__Extrait fourni__
Communiqué de presse à la suite de la décision du Conseil constitutionnel relative à l'article 5 du statut de la magistrature

Il est des validations qui, plus que des censures, appellent des révolutions. La décision rendue ce matin par le Conseil constitutionnel est de celles-là.

En déclarant conforme à la Constitution l’article 5 de l’ordonnance du 22 décembre 1958 en ce qu’il dispose que les magistrats du parquet sont placés sous l’autorité du garde des Sceaux, il n’a pas retenu les arguments présentés par les trois organisations syndicales de magistrats sur l’incompatibilité de cet article avec les principes constitutionnels de séparation des pouvoirs et d’indépendance de la Justice.

La motivation est lapidaire et péremptoire : l’indépendance du parquet ne valait- elle vraiment que cinq lignes d’affirmations ?

Le Conseil n’assume plus ouvertement d’invoquer la traditionnelle « conception française » de la séparation des pouvoirs comme fondement à la subordination du ministère public. Il se drape dans des garanties législatives parcellaires, telles l’interdiction des instructions individuelles, feignant d’y voir la suffisante garantie de l’indépendance du parquet. La nomination et la discipline par le garde des Sceaux n’y sont pas vues pour ce qu’elles sont en réalité : des modes déguisés et différés d’immixtion dans les affaires particulières dans le contexte de l’accroissement des pouvoirs confiés aux parquets.

__Travail demandé__
**A)** Relevez dans le communiqué les prérogatives du garde des Sceaux sur les magistrats du parquet qu'il mentionne.
**B)** Résumez le communiqué en deux phrases.
**C)** Reprenez le communiqué sur la décision du Conseil constitutionnel à l'endroit où il s'arrête.

Données de cibles de clic:
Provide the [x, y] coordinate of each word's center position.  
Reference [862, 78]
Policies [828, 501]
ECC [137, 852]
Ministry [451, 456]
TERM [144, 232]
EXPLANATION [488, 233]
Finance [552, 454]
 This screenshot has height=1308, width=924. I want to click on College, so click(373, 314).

__Réponses__
**A)** L'autorité (les magistrats du parquet sont placés sous l'autorité du garde des Sceaux), la nomination, la discipline.

**B)** Le Conseil constitutionnel a déclaré conforme à la Constitution l'article 5 de l'ordonnance du 22 décembre 1958, qui place les magistrats du parquet sous l'autorité du garde des Sceaux, sans retenir les arguments des trois organisations syndicales de magistrats fondés sur la séparation des pouvoirs et l'indépendance de la Justice. Le communiqué juge sa motivation lapidaire et péremptoire et lui reproche de voir dans des garanties législatives parcellaires une protection suffisante de l'indépendance du parquet, alors que la nomination et la discipline par le garde des Sceaux sont des modes déguisés et différés d'immixtion dans les affaires particulières.

**C)**
Son credo conservateur demeure. En affirmant que la Constitution assure une « conciliation équilibrée entre le principe d’indépendance de l’autorité judiciaire et les prérogatives que le gouvernement tient de l’article 20 de la Constitution », il porte une appréciation sur la Constitution par une décision politique qui va au delà du simple examen de conformité.

Il reste sourd à l’exigence, au sein du corps social, d’une interdiction d’immixtion du pouvoir exécutif dans le cours de la Justice et tourne ostensiblement le dos aux standards européens tels que posés par la jurisprudence de la CEDH.

Le Conseil se fait le gardien zélé de l’ordre établi, en se satisfaisant de dispositions constitutionnelles contraires aux exigences d’une séparation des pouvoirs effective contenue dans l’article 16 de la Déclaration des droits de l’homme et du citoyen. Sa décision ne démontre que trop l’urgence d’une réforme constitutionnelle.

Le gouvernement a déjà annoncé pour 2018 un projet de loi qui devrait se résumer à la nomination et à la discipline des magistrats du parquet. Le Syndicat de la magistrature poursuivra son combat pour une réforme d’envergure permettant une indépendance pleine et entière de l’institution judiciaire : pouvoir de nomination des magistrats exclusivement confié à un CSM rénové dans sa composition, inamovibilité des magistrats du parquet, consécration du principe du juge naturel dans la Constitution et de sa déclinaison dans la loi, dispositions encadrant les modalités des remontées d’informations entre les parquets et le garde des Sceaux et l’organisation interne des services des parquets. L’autonomie budgétaire des services judiciaires sous l’égide du CSM doit aussi être consacrée, ainsi que le rattachement de la police judiciaire à la Justice.

Le Conseil constitutionnel n’a pas dévié de sa ligne : au constituant d’entendre l’appel à une réforme urgente pour consacrer enfin l’indépendance de la Justice !
Le communiqué est à télécharger en pièce jointe.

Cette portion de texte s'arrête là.